:: TASK DIRECTIONS ::
Within the data that follows, set down exactly the lines from the one containing "This screenshot has width=1419, height=425." through the one containing "Task: Click the Community button", both ends included.
+++ SOURCE DATA +++
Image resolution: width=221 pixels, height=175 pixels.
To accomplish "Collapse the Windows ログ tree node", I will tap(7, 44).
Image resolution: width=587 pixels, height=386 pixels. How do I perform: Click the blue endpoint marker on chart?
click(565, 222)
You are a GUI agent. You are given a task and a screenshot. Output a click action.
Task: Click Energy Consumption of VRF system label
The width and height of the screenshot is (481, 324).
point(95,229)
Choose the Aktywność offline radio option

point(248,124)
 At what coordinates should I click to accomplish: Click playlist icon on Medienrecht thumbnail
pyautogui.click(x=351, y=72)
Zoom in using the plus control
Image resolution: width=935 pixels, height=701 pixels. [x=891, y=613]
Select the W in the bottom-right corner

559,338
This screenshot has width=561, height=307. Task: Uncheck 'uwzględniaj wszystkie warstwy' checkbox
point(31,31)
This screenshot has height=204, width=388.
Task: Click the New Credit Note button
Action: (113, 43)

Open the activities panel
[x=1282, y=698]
+++
+++ SOURCE DATA +++
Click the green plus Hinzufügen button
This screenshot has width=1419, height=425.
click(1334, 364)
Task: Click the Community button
+++
+++ SOURCE DATA +++
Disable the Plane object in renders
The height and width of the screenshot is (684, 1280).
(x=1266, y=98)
+++
:: EXERCISE SOLUTION ::
This screenshot has width=1419, height=425.
click(1334, 364)
Task: Click the Community button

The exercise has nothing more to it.